Canada has risen two notches into 13th position in the latest Global Competitiveness Report issued by the Geneva-based World Economic Forum (WEF).
The report says Canada improved its ranking mainly because of a lower budget deficit based on 2014 data and a more favorable assessment of its financial market development.
The report also attributes Canada’s competitiveness to “highly efficient labor markets” and a sound banking system, but also warns that exposure to a potentially overvalued housing market could become a risk in the near future.
“Canada should continue to foster innovation at the company level,” the report said, while noting that Canadian company spending on R&D is ranked 26th and its capacity to innovate is 23rd.
Overall, says the report, global economic growth remains low and unemployment “persistently high” despite efforts to re-ignite a recovery in the seven years since the beginning of the world financial crisis in 2008.

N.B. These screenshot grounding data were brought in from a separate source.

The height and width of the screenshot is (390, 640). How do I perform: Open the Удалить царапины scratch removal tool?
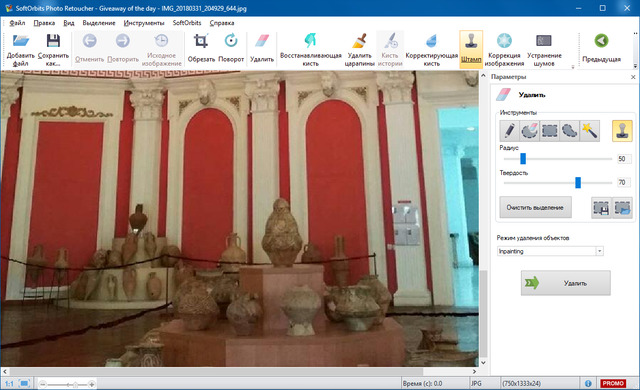[x=359, y=49]
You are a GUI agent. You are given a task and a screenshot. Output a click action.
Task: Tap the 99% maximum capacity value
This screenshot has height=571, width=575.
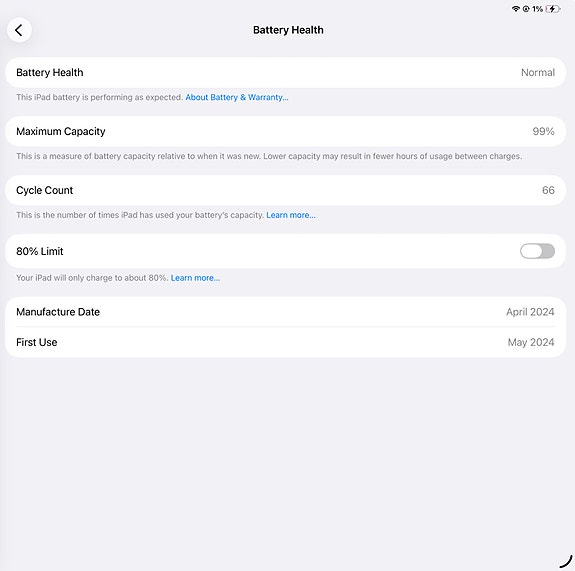click(543, 131)
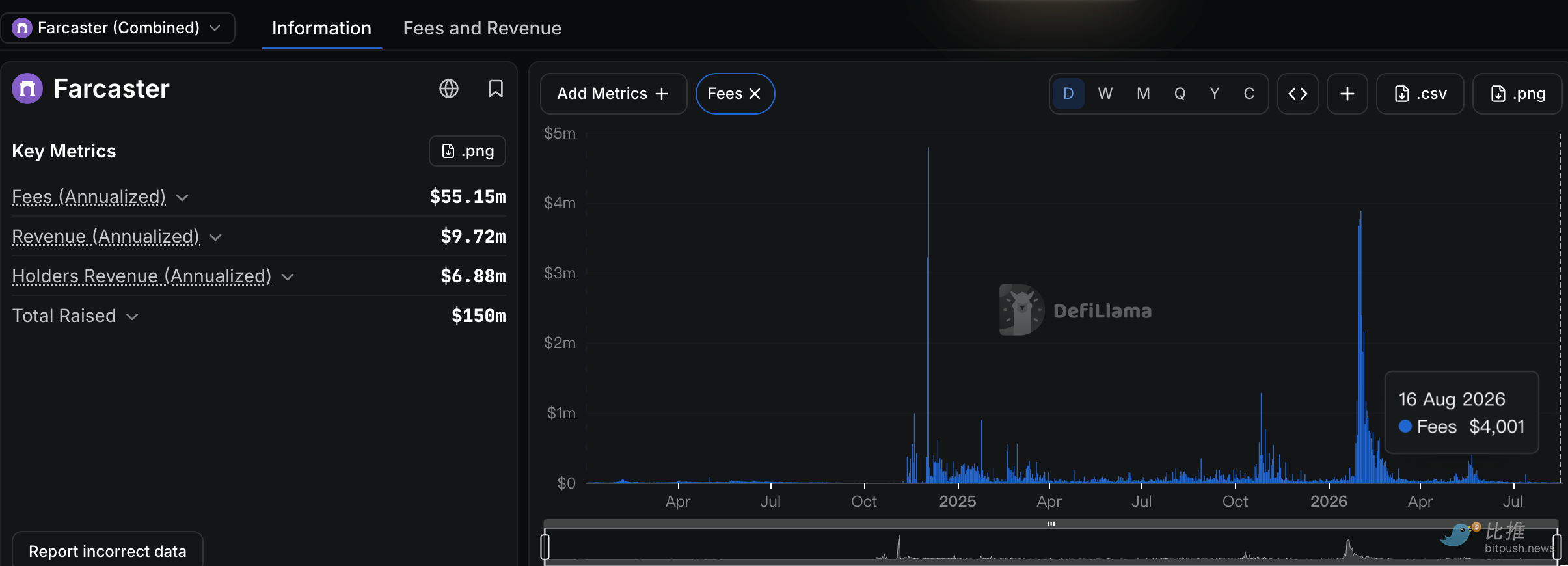Select Cumulative (C) chart mode

point(1249,94)
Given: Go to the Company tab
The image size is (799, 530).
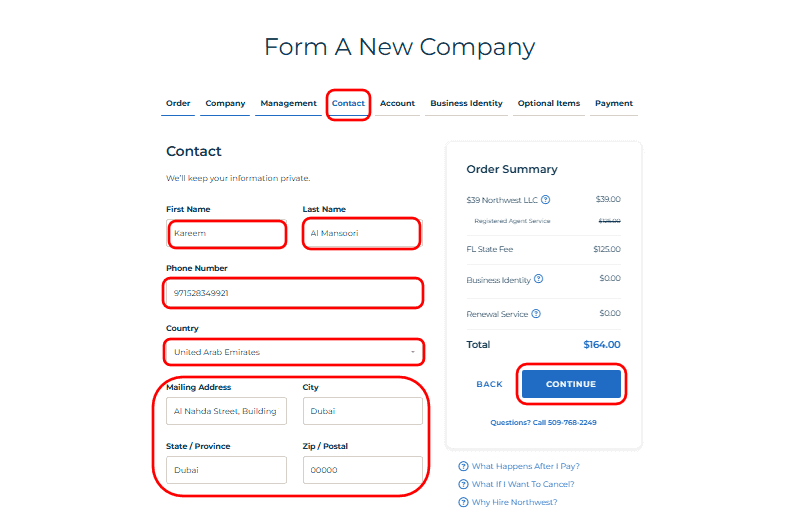Looking at the screenshot, I should pos(225,104).
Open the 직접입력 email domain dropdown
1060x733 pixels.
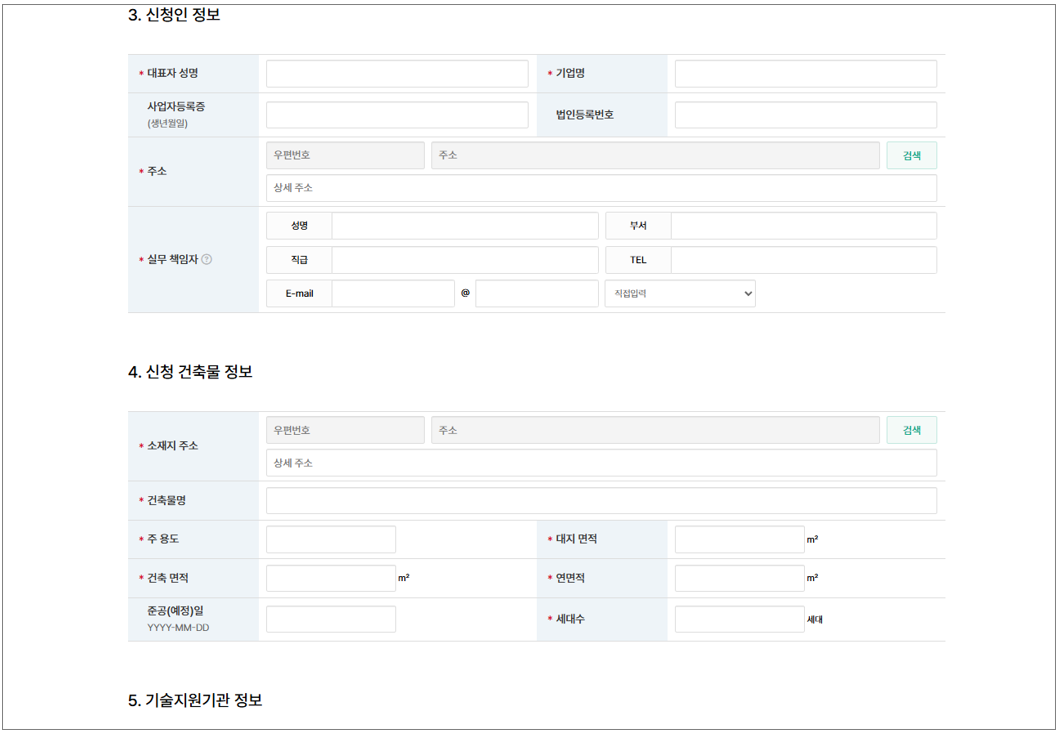pos(679,294)
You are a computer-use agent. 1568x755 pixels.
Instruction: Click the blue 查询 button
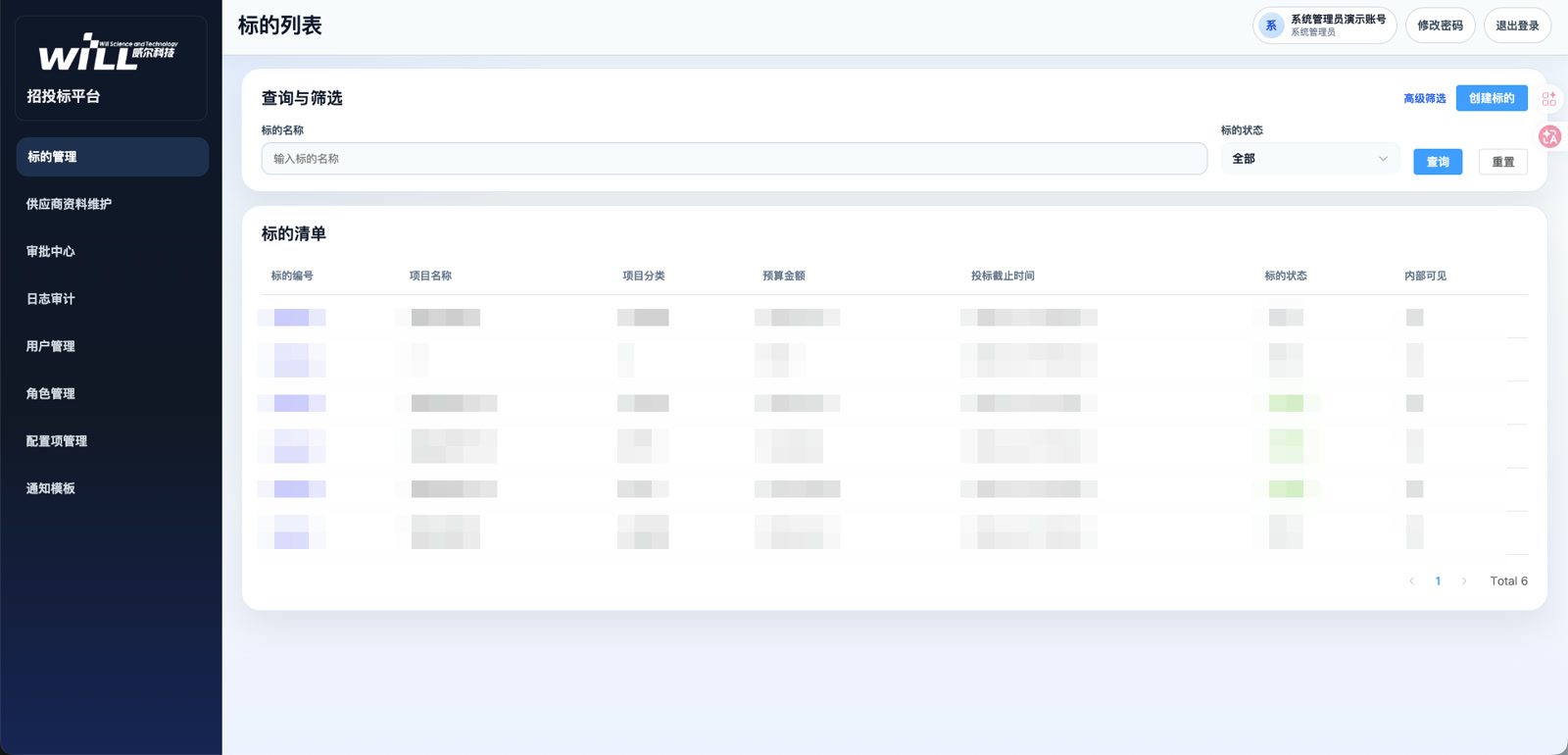click(1438, 162)

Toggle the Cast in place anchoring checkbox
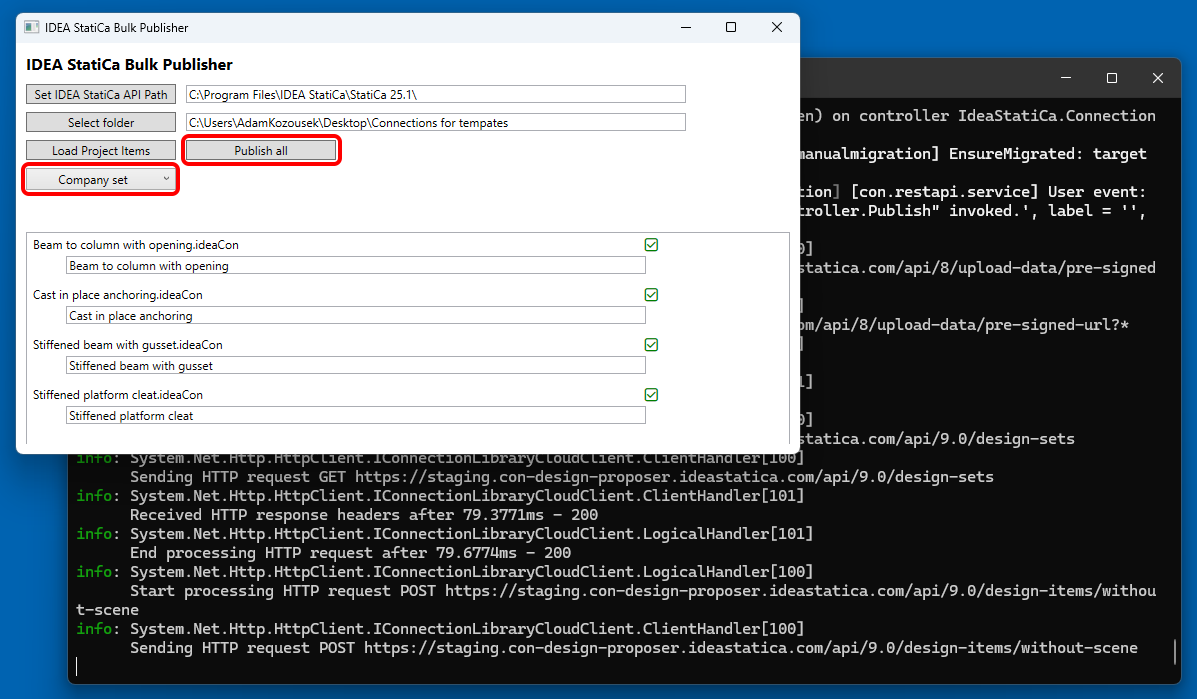tap(651, 295)
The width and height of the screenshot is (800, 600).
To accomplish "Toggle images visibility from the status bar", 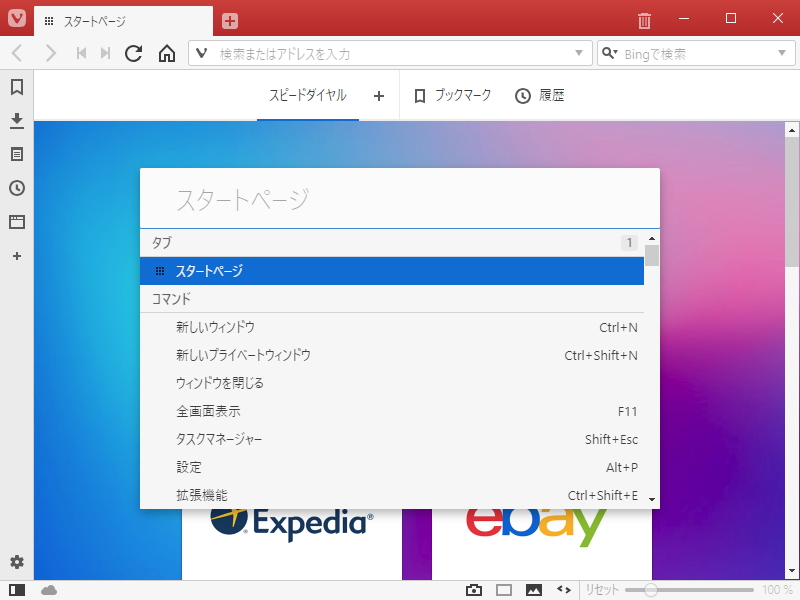I will coord(533,590).
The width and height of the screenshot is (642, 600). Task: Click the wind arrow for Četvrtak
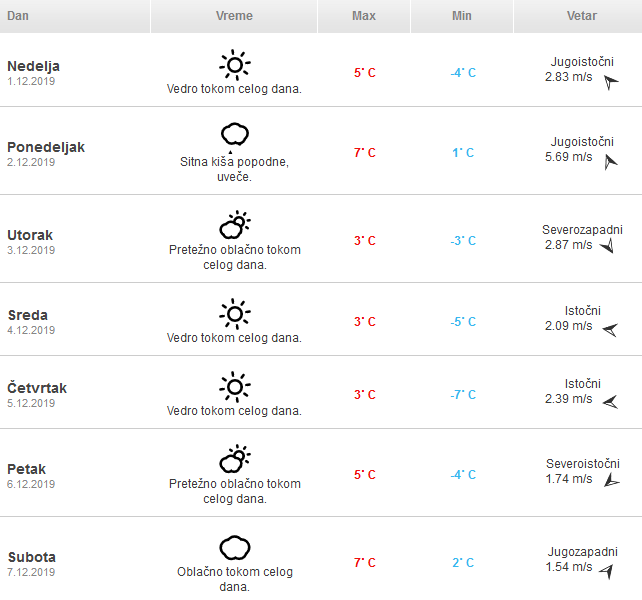(609, 401)
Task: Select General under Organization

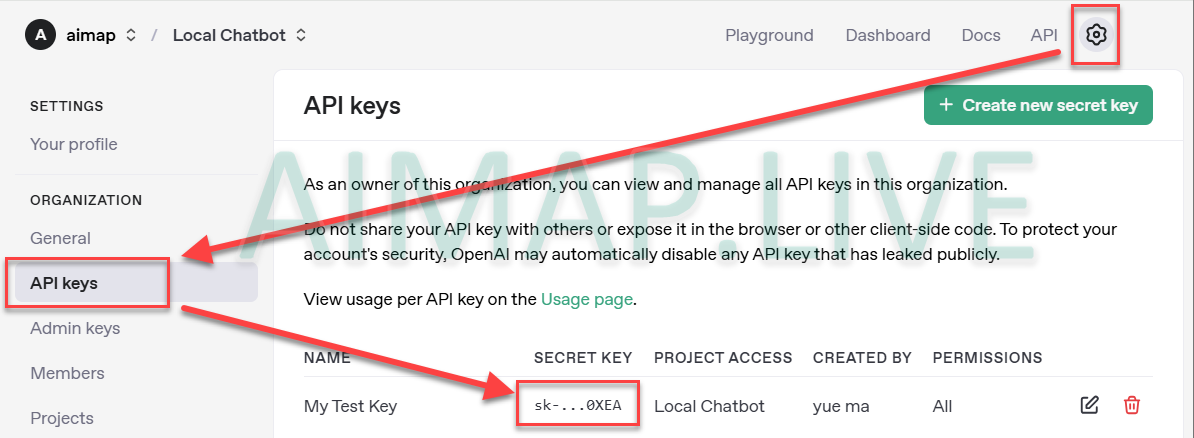Action: (61, 238)
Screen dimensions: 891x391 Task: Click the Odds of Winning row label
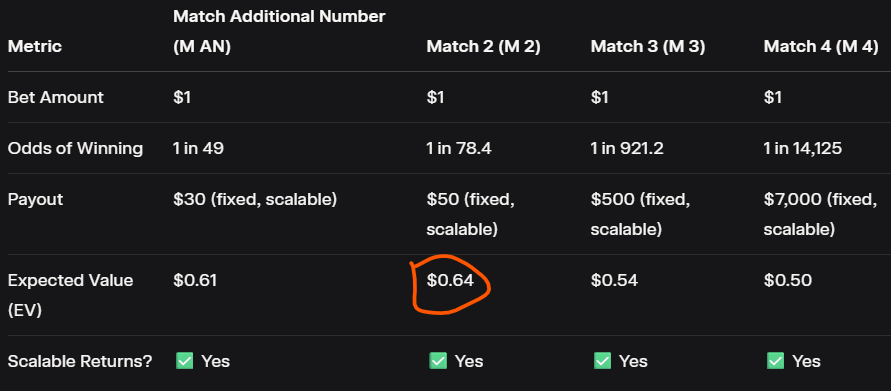pyautogui.click(x=76, y=148)
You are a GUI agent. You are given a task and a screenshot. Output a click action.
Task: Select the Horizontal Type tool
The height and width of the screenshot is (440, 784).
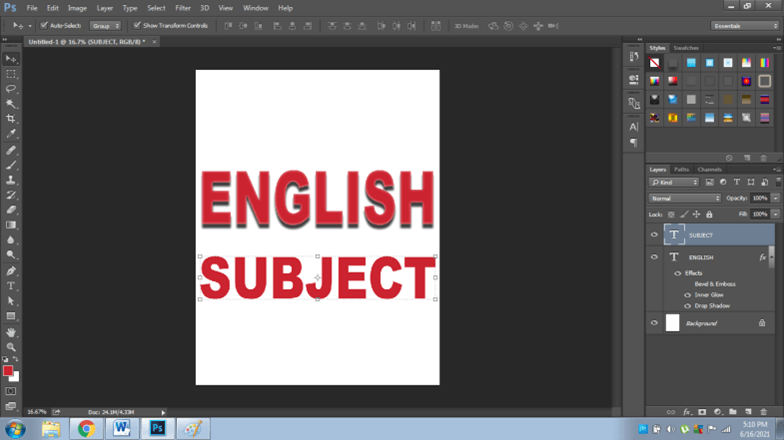(x=11, y=286)
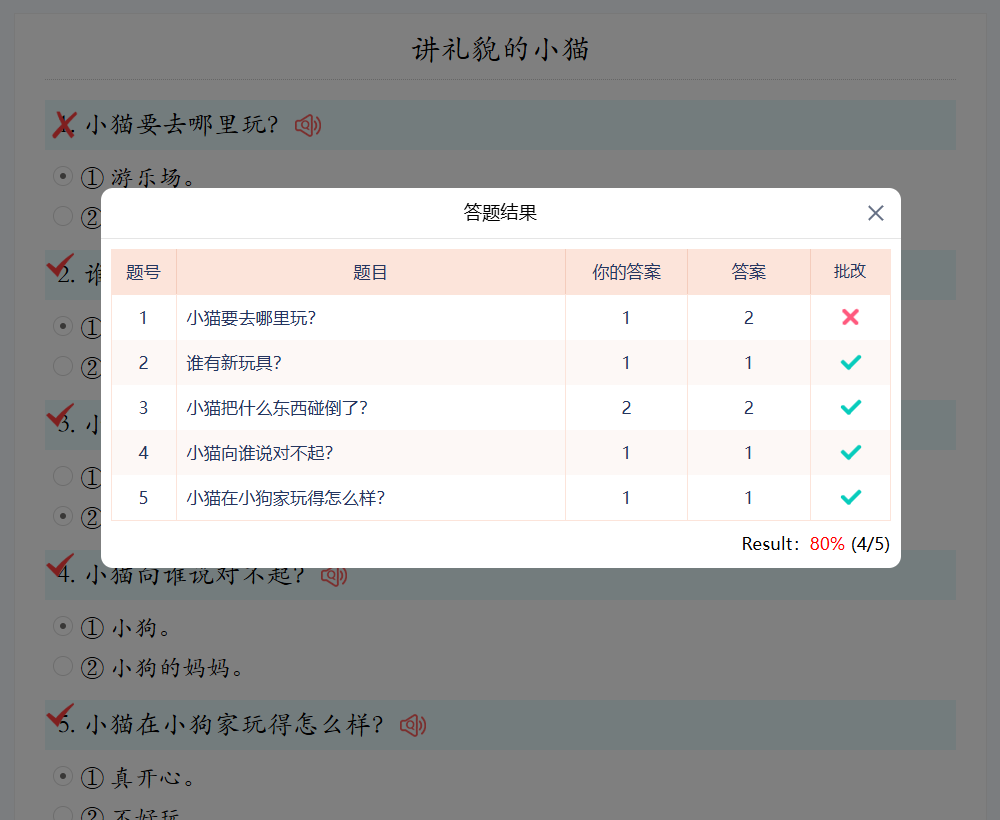Click the green checkmark in table row 3
Viewport: 1000px width, 820px height.
[x=850, y=407]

The agency says the recovery has been “less robust, more uncertain and taken longer than many expected,” suggesting a “new normal” of subdued economic growth, lower productivity growth and high unemployment.
Switzerland remains No. 1 on the list, a position it has held since 2007. Singapore is second in the annual ranking, followed by the U.S., Germany, and The Netherlands.
The bottom five consists of Burundi, Sierra Leone, Mauritania, Chad, and last-place Guinea.